PROVIDED DATA.
• • •

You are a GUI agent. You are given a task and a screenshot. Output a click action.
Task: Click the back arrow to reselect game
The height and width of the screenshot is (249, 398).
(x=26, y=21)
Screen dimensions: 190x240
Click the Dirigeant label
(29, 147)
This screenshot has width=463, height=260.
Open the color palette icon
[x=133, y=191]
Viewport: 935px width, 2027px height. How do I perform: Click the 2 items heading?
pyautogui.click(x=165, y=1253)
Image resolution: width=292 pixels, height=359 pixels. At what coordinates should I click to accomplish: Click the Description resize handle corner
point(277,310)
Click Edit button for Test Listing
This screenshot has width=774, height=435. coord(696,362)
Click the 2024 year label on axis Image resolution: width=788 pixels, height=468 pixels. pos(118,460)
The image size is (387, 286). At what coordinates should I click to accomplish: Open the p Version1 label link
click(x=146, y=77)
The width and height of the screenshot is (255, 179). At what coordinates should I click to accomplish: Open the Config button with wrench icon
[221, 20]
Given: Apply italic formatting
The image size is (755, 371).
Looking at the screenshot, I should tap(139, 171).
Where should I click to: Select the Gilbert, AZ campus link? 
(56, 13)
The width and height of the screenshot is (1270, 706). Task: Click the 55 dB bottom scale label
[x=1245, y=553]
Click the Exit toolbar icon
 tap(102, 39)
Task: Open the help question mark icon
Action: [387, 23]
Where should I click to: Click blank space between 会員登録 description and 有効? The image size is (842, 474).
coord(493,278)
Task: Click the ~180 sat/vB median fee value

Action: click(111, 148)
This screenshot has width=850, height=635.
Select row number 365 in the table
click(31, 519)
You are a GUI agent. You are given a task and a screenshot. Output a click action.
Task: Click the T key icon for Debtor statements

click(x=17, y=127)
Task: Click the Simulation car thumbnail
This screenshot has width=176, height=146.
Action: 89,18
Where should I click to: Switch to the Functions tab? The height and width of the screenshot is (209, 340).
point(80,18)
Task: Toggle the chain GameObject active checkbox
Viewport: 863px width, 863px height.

• • •

Each of the lines from the one holding "Where should I click to: Switch" through the final line of the entries is to be set down exactly, and no others.

Where should I click to: Switch to the Functions tab? The height and width of the screenshot is (209, 340).
point(80,18)
Task: Toggle the chain GameObject active checkbox
Viewport: 863px width, 863px height.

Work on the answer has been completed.